ENTRIES PROVIDED:
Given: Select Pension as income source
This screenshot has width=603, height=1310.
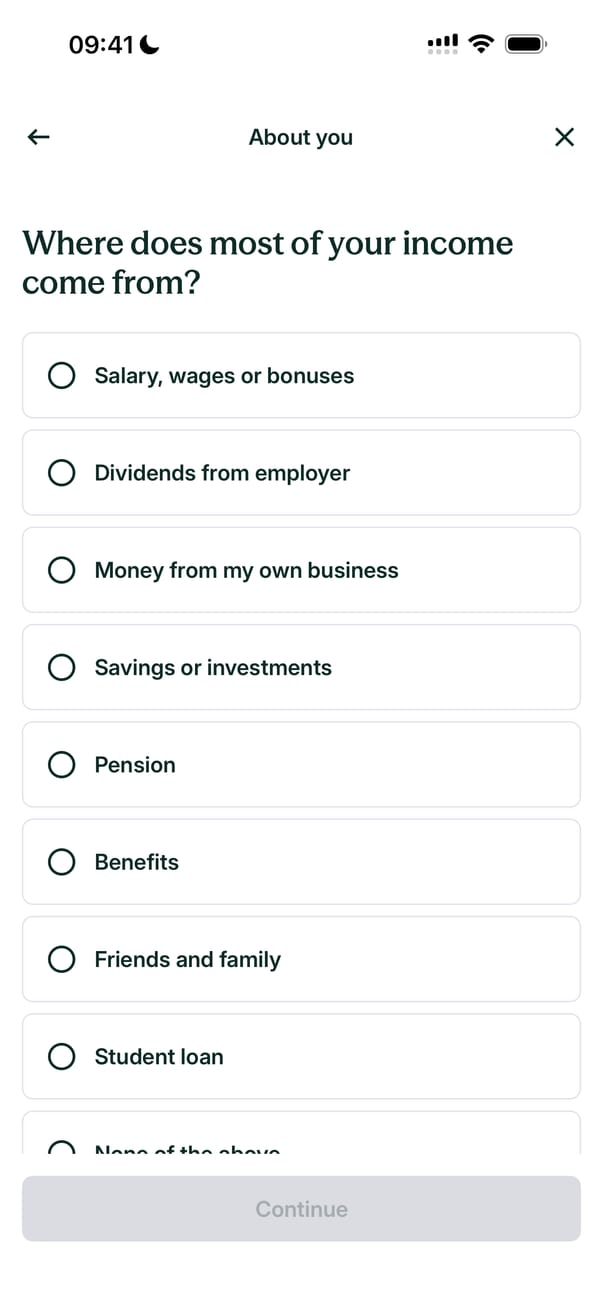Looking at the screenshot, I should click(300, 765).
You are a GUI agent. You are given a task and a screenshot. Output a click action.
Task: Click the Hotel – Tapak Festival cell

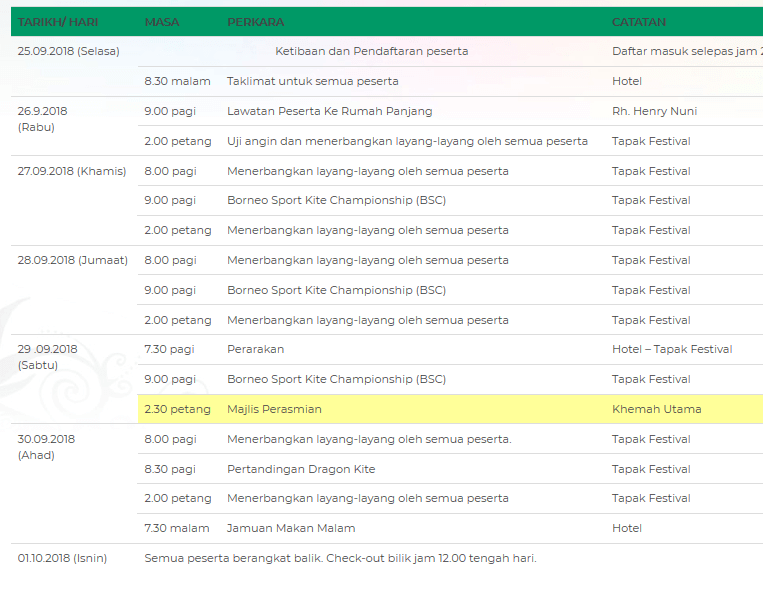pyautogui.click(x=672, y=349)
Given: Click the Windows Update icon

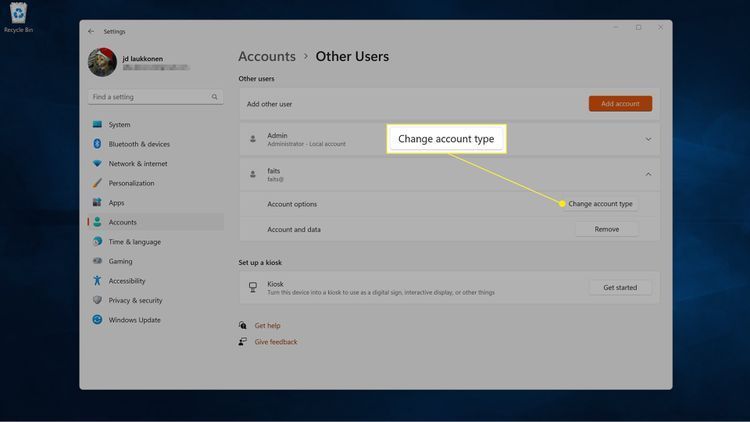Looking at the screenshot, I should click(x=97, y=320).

EXERCISE:
Word-for-word transcript, pictures excluded: copy all the material above.

YOUR RESPONSE:
Given: Select Pension as income source
This screenshot has width=603, height=1310.
Looking at the screenshot, I should click(300, 765).
You are a GUI agent. You are given a task and a screenshot. Output a click action.
Task: Click the Hotel – Tapak Festival cell

pyautogui.click(x=672, y=349)
Given: Click the Windows Update icon

Looking at the screenshot, I should click(x=97, y=320).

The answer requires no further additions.